## Task description
Please gather every line of the entries below that contains the word "Show", and copy each one out.
____
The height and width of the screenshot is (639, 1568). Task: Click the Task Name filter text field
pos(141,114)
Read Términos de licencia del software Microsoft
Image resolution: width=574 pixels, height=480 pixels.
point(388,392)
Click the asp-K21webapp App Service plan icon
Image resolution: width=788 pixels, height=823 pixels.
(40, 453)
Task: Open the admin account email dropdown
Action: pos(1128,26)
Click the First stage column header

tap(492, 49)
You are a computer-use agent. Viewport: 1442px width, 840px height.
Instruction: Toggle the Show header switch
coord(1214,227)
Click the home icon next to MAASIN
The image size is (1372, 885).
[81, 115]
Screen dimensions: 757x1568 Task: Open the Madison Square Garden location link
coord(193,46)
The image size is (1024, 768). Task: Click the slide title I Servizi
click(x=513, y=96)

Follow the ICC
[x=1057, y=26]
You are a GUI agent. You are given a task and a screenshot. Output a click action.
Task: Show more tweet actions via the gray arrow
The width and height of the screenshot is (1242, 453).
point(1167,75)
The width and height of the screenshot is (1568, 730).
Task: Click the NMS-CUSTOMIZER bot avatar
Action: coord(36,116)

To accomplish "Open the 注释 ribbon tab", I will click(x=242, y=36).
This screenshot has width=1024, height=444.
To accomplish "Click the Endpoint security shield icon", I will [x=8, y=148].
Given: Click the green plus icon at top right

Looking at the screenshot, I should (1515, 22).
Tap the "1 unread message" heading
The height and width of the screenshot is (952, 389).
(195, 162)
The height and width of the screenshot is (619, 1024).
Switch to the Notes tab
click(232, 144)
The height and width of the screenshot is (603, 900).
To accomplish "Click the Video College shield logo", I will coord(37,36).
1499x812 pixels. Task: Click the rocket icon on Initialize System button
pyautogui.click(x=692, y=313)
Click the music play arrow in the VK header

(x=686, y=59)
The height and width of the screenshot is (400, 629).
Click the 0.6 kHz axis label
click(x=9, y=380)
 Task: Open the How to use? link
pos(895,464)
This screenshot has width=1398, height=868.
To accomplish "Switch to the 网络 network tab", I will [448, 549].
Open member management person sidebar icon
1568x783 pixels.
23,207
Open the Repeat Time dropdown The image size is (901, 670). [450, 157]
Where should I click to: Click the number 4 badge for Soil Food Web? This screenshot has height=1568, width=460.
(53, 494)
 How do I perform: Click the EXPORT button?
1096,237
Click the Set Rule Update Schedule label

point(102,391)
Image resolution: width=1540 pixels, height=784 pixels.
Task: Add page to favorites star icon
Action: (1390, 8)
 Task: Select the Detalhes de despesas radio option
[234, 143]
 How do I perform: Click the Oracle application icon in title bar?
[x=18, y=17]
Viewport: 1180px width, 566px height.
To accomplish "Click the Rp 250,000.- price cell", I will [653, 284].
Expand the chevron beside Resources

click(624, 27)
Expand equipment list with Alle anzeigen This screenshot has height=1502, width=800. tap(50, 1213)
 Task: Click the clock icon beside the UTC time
____
## The output
Instruction: Toggle the Show header switch
Task: Show more tweet actions via the gray arrow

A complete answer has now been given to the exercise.